Both the line containing "Open the Abstimmung tab" and the line containing "This screenshot has height=1326, width=2459." belong to the span. Output exactly that span from the listing below, and nothing outside it.

Dataset content: Begin

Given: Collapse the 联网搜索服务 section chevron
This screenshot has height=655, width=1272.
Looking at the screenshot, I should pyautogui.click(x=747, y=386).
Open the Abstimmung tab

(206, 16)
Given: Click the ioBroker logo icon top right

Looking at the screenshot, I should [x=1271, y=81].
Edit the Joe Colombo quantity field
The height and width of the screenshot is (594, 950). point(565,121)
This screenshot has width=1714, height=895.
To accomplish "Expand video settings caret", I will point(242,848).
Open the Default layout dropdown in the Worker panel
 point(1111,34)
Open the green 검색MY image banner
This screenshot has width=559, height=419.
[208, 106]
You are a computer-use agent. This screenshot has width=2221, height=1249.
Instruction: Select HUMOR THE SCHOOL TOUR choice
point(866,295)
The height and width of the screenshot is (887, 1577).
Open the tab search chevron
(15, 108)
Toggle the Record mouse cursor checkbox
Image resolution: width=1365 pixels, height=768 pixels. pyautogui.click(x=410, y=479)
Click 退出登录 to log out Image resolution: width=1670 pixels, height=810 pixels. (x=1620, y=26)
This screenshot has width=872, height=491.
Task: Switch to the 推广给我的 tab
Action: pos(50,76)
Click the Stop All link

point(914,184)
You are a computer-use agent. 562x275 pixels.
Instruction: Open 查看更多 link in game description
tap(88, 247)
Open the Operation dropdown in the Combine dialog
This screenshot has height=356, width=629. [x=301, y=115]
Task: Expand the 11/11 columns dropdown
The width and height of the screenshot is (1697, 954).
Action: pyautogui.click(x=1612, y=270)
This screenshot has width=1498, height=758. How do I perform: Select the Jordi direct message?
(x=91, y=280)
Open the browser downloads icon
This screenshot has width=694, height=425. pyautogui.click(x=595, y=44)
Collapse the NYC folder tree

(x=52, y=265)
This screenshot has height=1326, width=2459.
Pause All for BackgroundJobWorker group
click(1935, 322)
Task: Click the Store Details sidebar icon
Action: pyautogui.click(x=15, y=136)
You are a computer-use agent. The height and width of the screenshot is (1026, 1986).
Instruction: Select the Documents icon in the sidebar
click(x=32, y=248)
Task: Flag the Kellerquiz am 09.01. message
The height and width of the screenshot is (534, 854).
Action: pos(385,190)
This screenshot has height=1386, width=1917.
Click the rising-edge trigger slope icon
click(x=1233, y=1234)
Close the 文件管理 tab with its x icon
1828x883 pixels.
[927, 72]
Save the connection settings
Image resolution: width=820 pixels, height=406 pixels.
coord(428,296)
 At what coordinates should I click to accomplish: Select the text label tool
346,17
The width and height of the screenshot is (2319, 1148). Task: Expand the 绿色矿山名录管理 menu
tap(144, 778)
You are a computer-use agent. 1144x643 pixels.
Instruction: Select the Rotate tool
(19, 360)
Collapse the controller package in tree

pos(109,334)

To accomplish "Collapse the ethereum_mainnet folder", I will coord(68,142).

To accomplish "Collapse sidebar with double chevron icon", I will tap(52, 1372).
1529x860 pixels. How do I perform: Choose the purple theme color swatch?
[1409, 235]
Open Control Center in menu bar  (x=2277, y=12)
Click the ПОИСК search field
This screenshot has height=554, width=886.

Dataset content: End

## [Solved exercise]
Open the Abstimmung tab

(206, 16)
Given: Click the ioBroker logo icon top right

Looking at the screenshot, I should [x=1271, y=81].
Edit the Joe Colombo quantity field
The height and width of the screenshot is (594, 950). point(565,121)
This screenshot has width=1714, height=895.
To accomplish "Expand video settings caret", I will point(242,848).
Open the Default layout dropdown in the Worker panel
 point(1111,34)
Open the green 검색MY image banner
This screenshot has width=559, height=419.
[208, 106]
You are a computer-use agent. This screenshot has width=2221, height=1249.
Instruction: Select HUMOR THE SCHOOL TOUR choice
point(866,295)
The height and width of the screenshot is (887, 1577).
Open the tab search chevron
(15, 108)
Toggle the Record mouse cursor checkbox
Image resolution: width=1365 pixels, height=768 pixels. pyautogui.click(x=410, y=479)
Click 退出登录 to log out Image resolution: width=1670 pixels, height=810 pixels. (x=1620, y=26)
This screenshot has width=872, height=491.
Task: Switch to the 推广给我的 tab
Action: pos(50,76)
Click the Stop All link

point(914,184)
You are a computer-use agent. 562x275 pixels.
Instruction: Open 查看更多 link in game description
tap(88, 247)
Open the Operation dropdown in the Combine dialog
This screenshot has height=356, width=629. [x=301, y=115]
Task: Expand the 11/11 columns dropdown
The width and height of the screenshot is (1697, 954).
Action: pyautogui.click(x=1612, y=270)
This screenshot has width=1498, height=758. How do I perform: Select the Jordi direct message?
(x=91, y=280)
Open the browser downloads icon
This screenshot has width=694, height=425. pyautogui.click(x=595, y=44)
Collapse the NYC folder tree

(x=52, y=265)
This screenshot has height=1326, width=2459.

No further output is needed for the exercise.